▸ **PROBLEM TO SOLVE**
In the entries below, find the line with "The height and width of the screenshot is (1568, 512)." and the line with "Task: Switch chart to 1 年 range"; give again those lines and every line between them, exactly.

(Beginning of RECORDS SHOWN)

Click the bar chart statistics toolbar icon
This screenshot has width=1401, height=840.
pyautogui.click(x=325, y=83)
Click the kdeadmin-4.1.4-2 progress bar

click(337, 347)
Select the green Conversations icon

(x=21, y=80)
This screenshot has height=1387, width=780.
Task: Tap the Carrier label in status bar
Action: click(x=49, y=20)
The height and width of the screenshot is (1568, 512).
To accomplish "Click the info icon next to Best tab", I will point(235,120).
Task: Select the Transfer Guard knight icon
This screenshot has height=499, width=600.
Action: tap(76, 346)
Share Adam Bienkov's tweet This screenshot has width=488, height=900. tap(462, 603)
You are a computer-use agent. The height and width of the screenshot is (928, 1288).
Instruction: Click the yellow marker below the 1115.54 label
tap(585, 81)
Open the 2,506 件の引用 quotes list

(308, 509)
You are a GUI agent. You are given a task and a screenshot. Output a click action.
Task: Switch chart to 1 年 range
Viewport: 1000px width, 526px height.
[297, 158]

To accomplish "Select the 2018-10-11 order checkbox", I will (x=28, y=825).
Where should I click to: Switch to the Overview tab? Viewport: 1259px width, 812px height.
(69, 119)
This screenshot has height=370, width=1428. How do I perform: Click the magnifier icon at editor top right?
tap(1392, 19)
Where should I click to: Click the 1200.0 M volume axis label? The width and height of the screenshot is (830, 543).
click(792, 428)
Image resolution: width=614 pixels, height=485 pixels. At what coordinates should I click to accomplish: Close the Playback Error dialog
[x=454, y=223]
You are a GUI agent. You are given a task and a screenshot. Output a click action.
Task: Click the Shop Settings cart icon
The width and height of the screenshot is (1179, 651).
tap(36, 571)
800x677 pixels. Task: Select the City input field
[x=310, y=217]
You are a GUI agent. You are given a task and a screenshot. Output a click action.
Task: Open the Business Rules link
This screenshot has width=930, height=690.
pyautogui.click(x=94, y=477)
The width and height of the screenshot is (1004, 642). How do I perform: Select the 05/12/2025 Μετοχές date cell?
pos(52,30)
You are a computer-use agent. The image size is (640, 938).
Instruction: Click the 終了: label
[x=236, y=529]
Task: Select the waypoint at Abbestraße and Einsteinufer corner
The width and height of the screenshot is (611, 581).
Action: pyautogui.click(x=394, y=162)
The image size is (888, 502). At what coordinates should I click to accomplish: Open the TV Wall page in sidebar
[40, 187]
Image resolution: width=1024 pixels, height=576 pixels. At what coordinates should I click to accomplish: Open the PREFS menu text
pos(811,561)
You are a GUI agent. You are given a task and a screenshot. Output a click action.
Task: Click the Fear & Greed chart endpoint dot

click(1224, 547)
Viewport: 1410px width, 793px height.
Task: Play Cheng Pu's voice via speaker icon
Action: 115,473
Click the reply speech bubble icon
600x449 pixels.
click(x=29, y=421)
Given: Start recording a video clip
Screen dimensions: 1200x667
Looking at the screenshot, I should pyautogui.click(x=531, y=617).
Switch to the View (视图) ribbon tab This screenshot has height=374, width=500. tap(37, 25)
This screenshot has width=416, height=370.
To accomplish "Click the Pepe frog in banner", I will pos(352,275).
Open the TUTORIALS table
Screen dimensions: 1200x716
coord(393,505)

(End of RECORDS SHOWN)

▸ **EXPECTED OUTPUT**
The height and width of the screenshot is (1568, 512).
To accomplish "Click the info icon next to Best tab", I will point(235,120).
Task: Select the Transfer Guard knight icon
This screenshot has height=499, width=600.
Action: tap(76, 346)
Share Adam Bienkov's tweet This screenshot has width=488, height=900. tap(462, 603)
You are a computer-use agent. The height and width of the screenshot is (928, 1288).
Instruction: Click the yellow marker below the 1115.54 label
tap(585, 81)
Open the 2,506 件の引用 quotes list

(308, 509)
You are a GUI agent. You are given a task and a screenshot. Output a click action.
Task: Switch chart to 1 年 range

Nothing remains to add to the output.